Julgo que uma prova com estas condicionantes se configura a ideal para pessoas com as minhas características. Quanto mais dura e mais desafiante se torna, mais me diverte. No entanto, eu estava infelizmente fisicamente bastante debilitado. Como tal, tentei correr tão rápido quanto possível, tendo chegado a cerca do km 11, sem nunca ter parado. Tive de optar entre abrandar ou arriscar não chegar ao fim! Estava com bastantes dores na anca direita (lesão oriunda da maratona de Atenas, em novembro de 2016) e nessa sequência a opção foi relativamente simples: lembrei-me sistematicamente, não só dos ensinamentos do Centro de Alto Rendimento do Jamor, como dos conselhos do Dr. Paulo Beckert (médico que nunca se poupou a esforços e que me proporcionou recuperações entre provas de uma forma absolutamente exemplar, pessoa incrível que fez tudo por tudo, sempre de uma forma consciente e sem me deixar correr riscos desnecessários – não podia deixar de o referir!), não arrisquei para conseguir chegar ao fim. Desistir era impensável para uma pessoa como eu, o objetivo era concluir e nós tínhamos essa responsabilidade, digo nós, eu e o João Bandeira Santos.

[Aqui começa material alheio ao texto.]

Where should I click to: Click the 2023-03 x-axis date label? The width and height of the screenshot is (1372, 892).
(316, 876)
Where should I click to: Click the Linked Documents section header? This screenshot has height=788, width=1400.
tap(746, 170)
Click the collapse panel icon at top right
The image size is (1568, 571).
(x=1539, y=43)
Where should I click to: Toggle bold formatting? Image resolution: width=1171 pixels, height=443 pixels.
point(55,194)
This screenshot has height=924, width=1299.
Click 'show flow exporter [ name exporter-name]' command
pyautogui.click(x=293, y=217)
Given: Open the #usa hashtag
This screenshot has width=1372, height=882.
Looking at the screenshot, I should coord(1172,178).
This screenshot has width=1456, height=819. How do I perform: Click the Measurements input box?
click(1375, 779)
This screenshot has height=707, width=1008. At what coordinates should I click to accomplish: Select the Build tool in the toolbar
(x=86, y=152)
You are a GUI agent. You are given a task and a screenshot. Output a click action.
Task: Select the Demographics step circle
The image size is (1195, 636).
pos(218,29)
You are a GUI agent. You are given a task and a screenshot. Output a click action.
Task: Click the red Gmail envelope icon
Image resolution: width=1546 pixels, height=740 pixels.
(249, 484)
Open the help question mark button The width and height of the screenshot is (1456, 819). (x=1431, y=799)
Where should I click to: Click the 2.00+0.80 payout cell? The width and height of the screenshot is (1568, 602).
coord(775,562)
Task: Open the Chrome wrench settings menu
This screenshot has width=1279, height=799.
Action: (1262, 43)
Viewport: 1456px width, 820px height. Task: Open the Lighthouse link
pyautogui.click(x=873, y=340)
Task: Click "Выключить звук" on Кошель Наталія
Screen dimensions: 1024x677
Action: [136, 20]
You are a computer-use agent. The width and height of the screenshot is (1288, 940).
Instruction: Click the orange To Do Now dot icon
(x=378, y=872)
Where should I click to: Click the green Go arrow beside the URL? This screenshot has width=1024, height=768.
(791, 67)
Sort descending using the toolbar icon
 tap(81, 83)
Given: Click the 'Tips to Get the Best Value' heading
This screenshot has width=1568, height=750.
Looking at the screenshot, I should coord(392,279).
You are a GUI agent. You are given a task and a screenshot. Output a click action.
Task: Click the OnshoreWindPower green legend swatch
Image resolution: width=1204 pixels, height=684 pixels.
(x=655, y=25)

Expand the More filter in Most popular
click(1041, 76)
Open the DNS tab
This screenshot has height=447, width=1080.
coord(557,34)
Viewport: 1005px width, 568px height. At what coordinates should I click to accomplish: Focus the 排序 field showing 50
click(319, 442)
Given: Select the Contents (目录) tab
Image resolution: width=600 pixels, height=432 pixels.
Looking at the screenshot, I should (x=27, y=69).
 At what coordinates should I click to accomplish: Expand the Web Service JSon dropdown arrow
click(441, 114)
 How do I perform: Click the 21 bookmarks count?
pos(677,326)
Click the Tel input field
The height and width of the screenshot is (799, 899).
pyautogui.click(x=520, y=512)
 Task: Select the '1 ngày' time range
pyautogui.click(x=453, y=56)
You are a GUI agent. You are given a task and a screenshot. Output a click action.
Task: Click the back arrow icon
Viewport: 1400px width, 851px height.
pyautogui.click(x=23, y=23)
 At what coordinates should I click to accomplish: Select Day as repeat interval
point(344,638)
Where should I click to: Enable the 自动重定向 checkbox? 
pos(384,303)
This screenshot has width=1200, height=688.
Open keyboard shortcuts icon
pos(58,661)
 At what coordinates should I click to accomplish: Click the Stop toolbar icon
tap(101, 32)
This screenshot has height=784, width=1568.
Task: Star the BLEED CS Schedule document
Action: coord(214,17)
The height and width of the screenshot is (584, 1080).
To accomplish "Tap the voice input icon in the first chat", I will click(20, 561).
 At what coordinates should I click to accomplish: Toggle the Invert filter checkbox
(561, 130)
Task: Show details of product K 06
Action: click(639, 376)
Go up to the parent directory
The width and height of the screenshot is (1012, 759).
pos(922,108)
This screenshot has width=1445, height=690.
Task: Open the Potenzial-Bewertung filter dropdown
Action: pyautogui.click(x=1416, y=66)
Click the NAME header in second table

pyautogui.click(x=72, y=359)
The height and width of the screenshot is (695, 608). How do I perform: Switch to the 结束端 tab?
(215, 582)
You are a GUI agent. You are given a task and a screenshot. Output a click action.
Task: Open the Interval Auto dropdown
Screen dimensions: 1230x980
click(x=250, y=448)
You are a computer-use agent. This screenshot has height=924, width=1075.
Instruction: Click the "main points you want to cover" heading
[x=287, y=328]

A equipa organizadora é constituída por pessoas com muita experiência na realização deste tipo de eventos, que não deixam nada ao acaso, tentando minimizar ao máximo todos os riscos. A logística é incrível, dado tratar-se de um evento realizado a 70 Kms do Polo Norte geográfico, onde as temperaturas chegam naquela época do ano a provocar sensações térmicas de -50 graus, como foi o caso nas últimas três horas de prova! Naquele local, não existe absolutamente nada, tudo tem de ser transportado de avião de muito longe para ser somente utilizado durante 3 semanas por ano. Depois tudo é desmontado novamente. As tendas são militares, proporcionando um desconforto incrível, sendo os únicos abrigos durante os três dias que lá passamos, pois cá fora é impossível permanecer mais de 5 minutos. O acampamento “Barneo Ice Camp” está assente na calote de gelo polar que se descola cerca de 200 metros/dia sobre o leito do Oceano Ártico.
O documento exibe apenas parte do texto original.